John was put into forced labour in a saw mill owned by a Scottish settler, Nicholas Lissen, in Dover, New Hampshire. His talents were clearly recognised by his master, as within a few years he had married his master’s daughter, Hannah. Gaining his freedom, John became a business partner with his father-in-law. Later he had a prosperous career in farming, real estate and tanning. John had a total of 12 children by two wives, and lived to the age of 85.

Throughout his astronaut days, Alan felt a special connection with his forebearer John MacBean.

He entered NASA as part of the third intake of astronauts in 1963, where he resumed his friendship, from their Navy days, with Pete Conrad. After his moon landing, Bean flew to the Skylab space station where his crew set a space endurance record of 59 days.

On leaving NASA in 1981, Bean doggedly built up his art business in Houston, and became the creator of highly marketable lunar scenes, with the unrivalled claim to be “the only artist who has walked on another world”. His originals, speckled with real moon dust, can sell for $175,000. His 1996 painting, Clan MacBean Arrives on the Moon, portrays the elation of his first steps in the lunar dust.

Bean’s crewmates joked about him bringing “the good luck of the MacBean genes” on their Moon flight.

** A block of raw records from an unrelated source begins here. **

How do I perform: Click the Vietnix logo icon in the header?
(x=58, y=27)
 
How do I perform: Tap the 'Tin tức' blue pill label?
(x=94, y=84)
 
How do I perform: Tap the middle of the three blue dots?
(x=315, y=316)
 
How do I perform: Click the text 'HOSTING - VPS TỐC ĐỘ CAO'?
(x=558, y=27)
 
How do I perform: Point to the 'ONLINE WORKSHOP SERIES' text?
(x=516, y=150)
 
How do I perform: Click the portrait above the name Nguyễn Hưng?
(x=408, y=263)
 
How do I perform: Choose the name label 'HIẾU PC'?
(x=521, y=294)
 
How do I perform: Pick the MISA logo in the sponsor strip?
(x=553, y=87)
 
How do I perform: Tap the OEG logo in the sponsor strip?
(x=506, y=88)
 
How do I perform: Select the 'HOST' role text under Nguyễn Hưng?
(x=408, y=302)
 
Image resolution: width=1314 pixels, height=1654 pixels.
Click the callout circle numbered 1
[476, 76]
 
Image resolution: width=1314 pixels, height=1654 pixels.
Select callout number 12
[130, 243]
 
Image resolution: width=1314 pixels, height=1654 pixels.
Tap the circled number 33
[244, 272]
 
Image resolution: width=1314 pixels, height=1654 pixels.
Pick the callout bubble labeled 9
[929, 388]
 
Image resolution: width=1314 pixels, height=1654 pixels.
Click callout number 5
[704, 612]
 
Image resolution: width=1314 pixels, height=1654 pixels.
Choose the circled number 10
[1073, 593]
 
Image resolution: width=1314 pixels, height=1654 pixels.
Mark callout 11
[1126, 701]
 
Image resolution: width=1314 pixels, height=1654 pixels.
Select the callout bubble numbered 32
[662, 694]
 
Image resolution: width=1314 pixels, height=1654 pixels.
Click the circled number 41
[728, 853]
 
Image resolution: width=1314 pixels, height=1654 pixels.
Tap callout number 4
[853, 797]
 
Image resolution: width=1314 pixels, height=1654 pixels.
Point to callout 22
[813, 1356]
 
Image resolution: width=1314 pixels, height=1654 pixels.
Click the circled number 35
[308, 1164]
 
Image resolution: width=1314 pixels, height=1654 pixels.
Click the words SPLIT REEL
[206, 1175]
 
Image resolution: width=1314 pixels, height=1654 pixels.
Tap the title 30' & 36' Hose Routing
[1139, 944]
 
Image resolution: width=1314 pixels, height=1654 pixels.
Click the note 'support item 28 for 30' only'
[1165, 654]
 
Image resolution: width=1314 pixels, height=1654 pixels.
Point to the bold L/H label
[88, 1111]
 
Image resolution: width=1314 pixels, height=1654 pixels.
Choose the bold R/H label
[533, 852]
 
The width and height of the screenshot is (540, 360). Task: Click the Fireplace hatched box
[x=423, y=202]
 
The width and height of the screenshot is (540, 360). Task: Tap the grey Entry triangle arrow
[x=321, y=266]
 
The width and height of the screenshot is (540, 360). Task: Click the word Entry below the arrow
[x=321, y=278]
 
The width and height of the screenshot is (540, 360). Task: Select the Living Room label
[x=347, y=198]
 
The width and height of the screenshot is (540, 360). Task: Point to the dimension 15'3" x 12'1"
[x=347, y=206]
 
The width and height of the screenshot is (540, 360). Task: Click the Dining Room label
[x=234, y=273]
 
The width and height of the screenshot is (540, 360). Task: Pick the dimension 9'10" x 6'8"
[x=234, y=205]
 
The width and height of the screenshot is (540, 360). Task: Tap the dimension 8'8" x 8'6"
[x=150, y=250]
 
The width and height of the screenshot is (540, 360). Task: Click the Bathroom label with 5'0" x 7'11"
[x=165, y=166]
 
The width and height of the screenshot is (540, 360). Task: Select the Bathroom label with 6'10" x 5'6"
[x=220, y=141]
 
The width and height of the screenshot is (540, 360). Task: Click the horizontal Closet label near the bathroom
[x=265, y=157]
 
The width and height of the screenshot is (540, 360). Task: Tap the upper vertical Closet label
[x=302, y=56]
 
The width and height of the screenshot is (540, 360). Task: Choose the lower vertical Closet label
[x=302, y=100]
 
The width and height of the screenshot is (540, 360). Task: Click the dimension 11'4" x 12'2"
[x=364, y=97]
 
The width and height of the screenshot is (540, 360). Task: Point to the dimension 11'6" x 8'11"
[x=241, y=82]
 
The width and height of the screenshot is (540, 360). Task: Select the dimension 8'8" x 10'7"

He also took a length of the clan tartan along, but contrary to rumour, he did not leave any lying in the lunar dust for posterity. He brought it all back to Earth and donated a piece to the Scottish Tartan Authority in 2011.

Alan Bean is survived by his wife Leslie, plus son Clay and daughter Amy Sue from a previous marriage. With his death last weekend in Texas, only four of the 12 humans who have walked on the Moon remain.